Hoy los especialistas especulan sobre los diferentes escenarios. Pero existen constantes en el modelaje de los tiempos. Algunas son las tendencias demográficas y las necesidades energéticas para sostener el crecimiento económico, el desarrollo y las ambiciones de un país.
Según la Oficina del Censo de Estados Unidos, en 2010, la población de esa nación ascendía a 308 millones, con una composición étnica de 60% blancos, 16,3% hispanos, 12,6% afroamericanos y 5% asiáticos. El resto correspondía a poblaciones nativas. Lo más revelador de ese censo fue que, en la última década, las minorías étnicas habían contribuido con el 80% del crecimiento poblacional. En otras palabras, ese país está en un extraordinario proceso de cambio demográfico.
La Agencia Internacional de Energía (AIE) anunció en 2012 una acelerada transformación en el mapa energético mundial, por el ascenso de Estados Unidos como mayor productor de petróleo para 2017. De acuerdo con ese informe, en las próximas dos décadas los norteamericanos reducirán sus importaciones de petróleo y, adicionalmente, se convertirán en exportadores de gas y, en términos netos, autosuficientes en la producción de energía para 2035.
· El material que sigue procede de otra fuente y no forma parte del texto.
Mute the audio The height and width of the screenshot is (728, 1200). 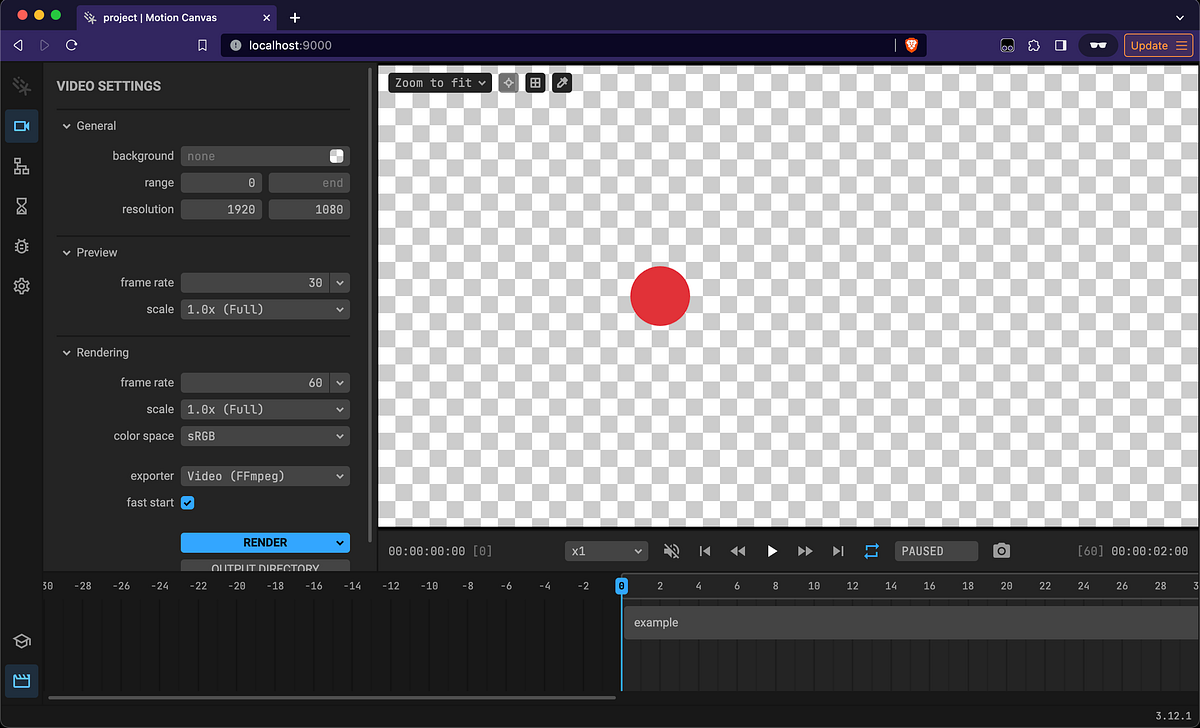[x=671, y=550]
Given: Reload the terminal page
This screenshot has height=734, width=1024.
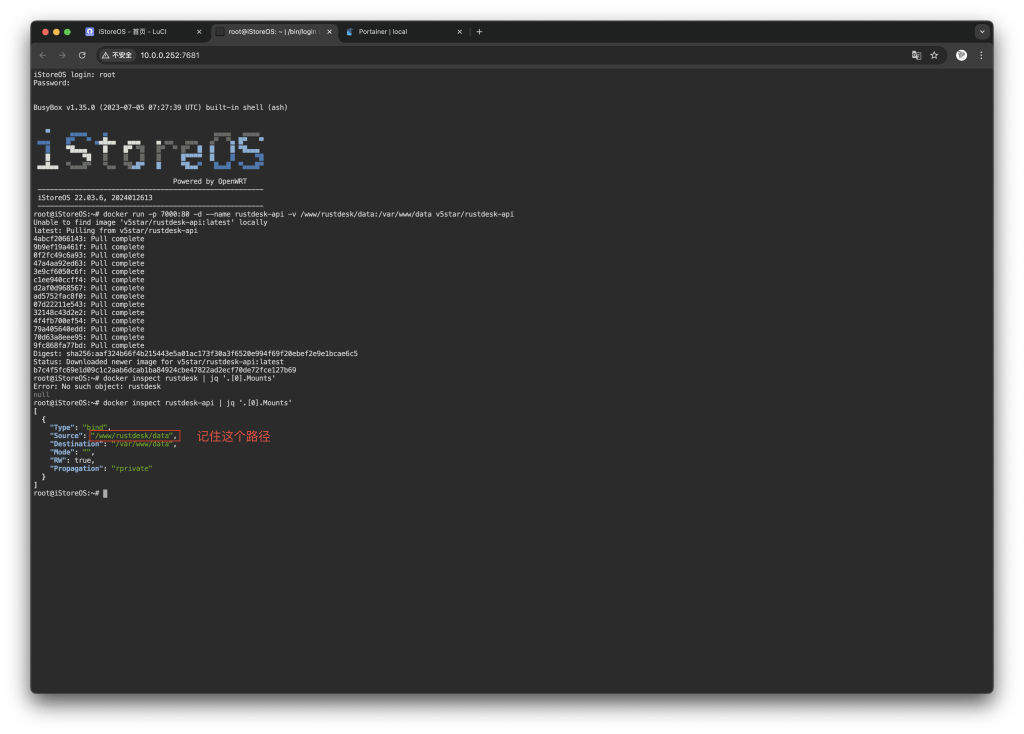Looking at the screenshot, I should (82, 55).
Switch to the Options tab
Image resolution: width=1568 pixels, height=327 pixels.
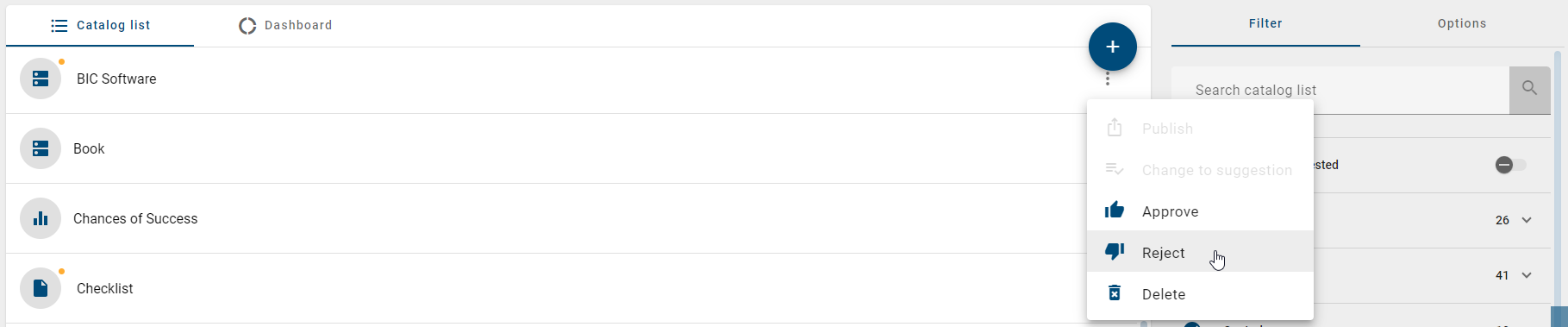tap(1461, 23)
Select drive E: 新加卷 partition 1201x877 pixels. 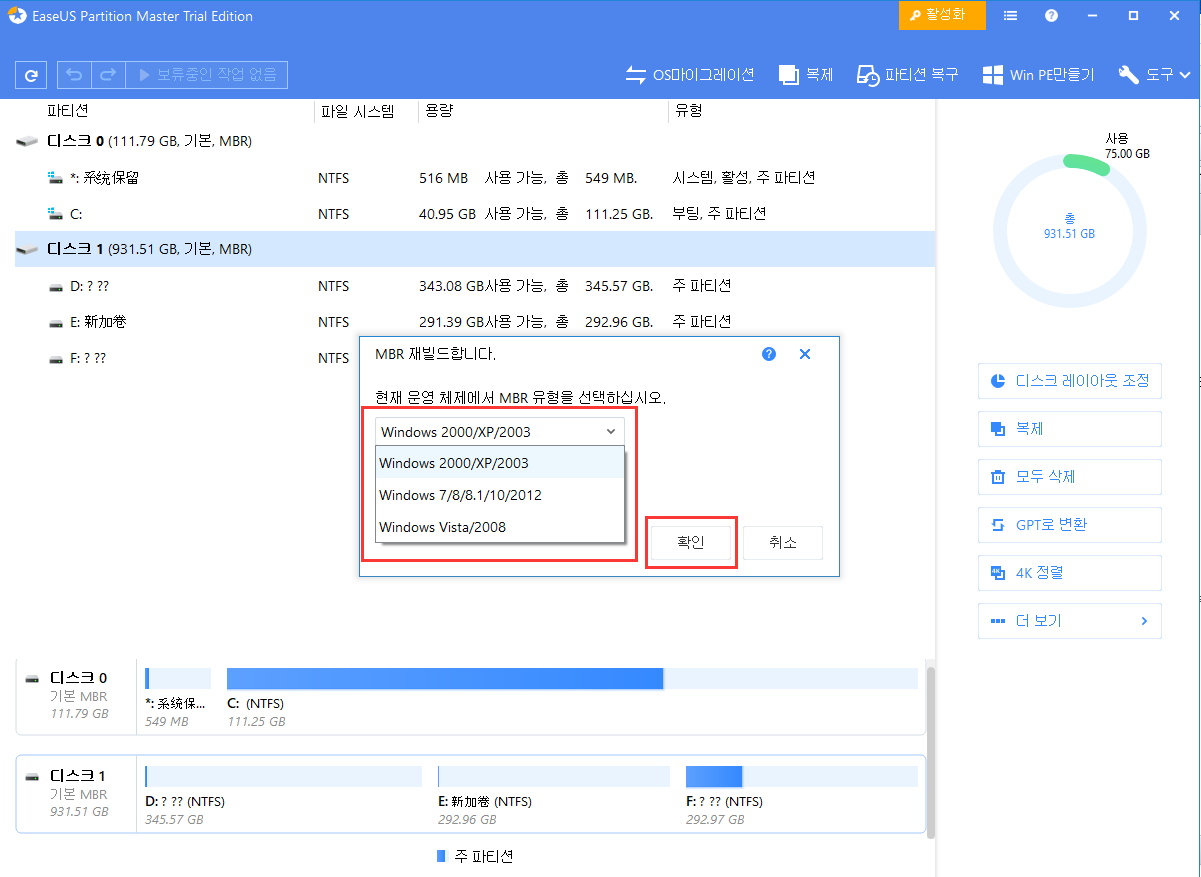point(95,321)
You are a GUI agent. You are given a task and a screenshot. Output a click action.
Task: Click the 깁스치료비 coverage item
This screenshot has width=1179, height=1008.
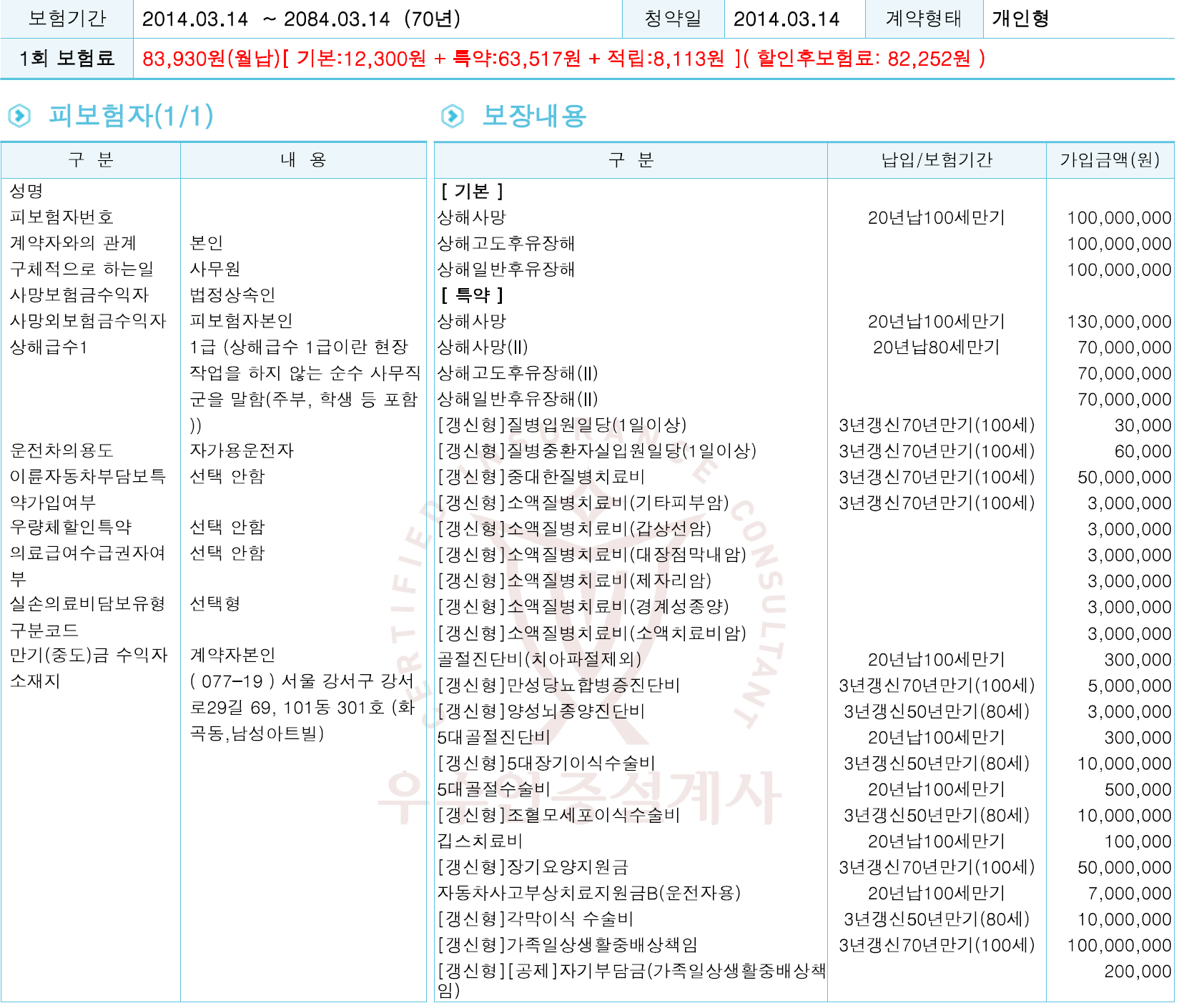point(480,841)
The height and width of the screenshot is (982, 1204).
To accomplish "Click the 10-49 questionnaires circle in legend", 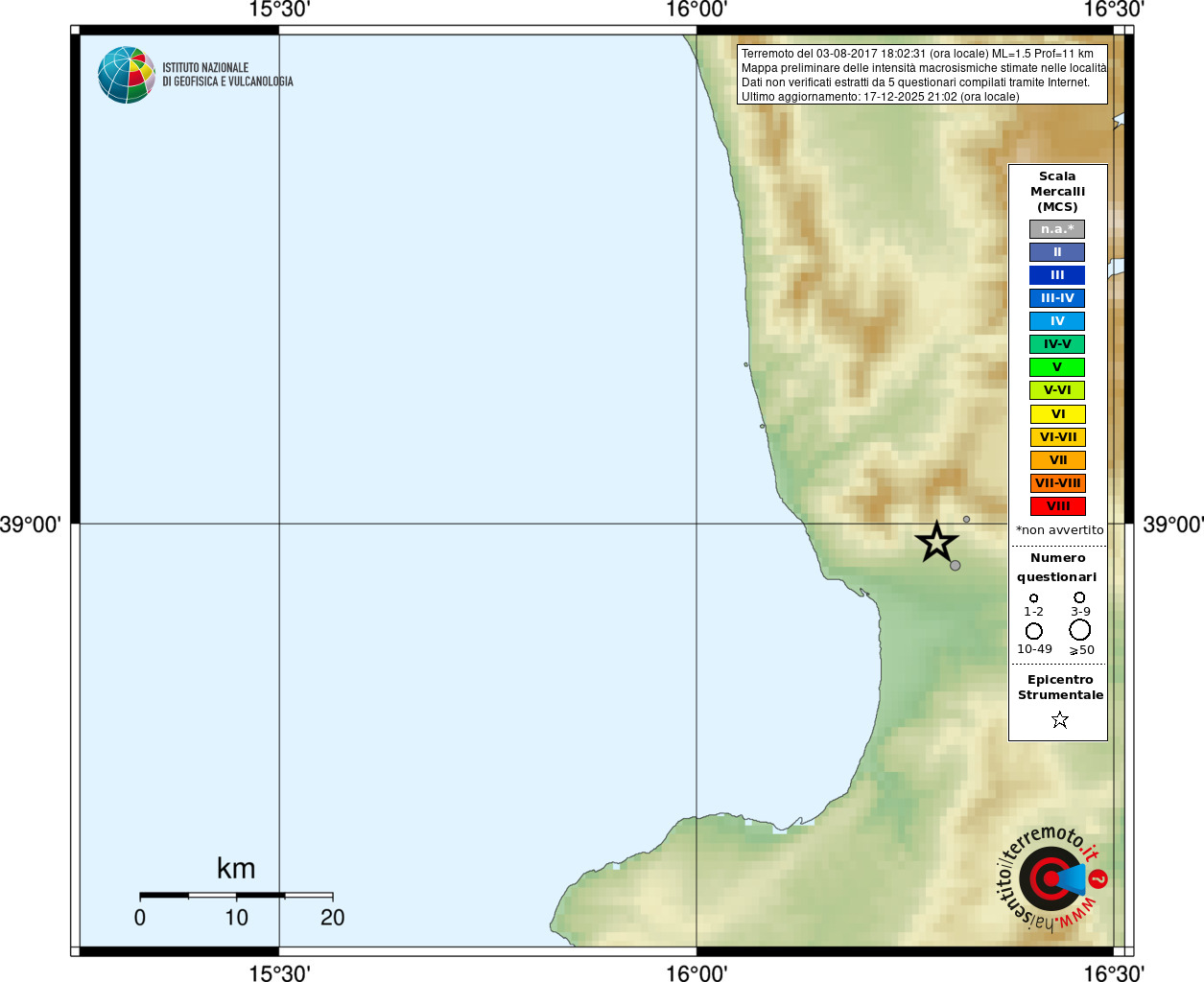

En el corto plazo, de acuerdo con el último informe del FMI, la recuperación económica sigue siendo débil. En 2012, el crecimiento del PIB alcanzó un 2,2% y para el primer trimestre de 2013 ese indicador fue de un 1,8%, lo cual contrasta con el -3,1% de 2009. El desempleo, en julio cerró con un 7,4%, cifra que poco a poco ha estado alejándose del 9,6% que aterrorizó a las autoridades económicas en 2010.
Los hechos hablan: el siglo XXI no es un segundo siglo americano. Pero se puede afirmar que es una época de transición, donde los estadounidenses son los principales jugadores, con una influencia indiscutible en el orden planetario que se está gestando.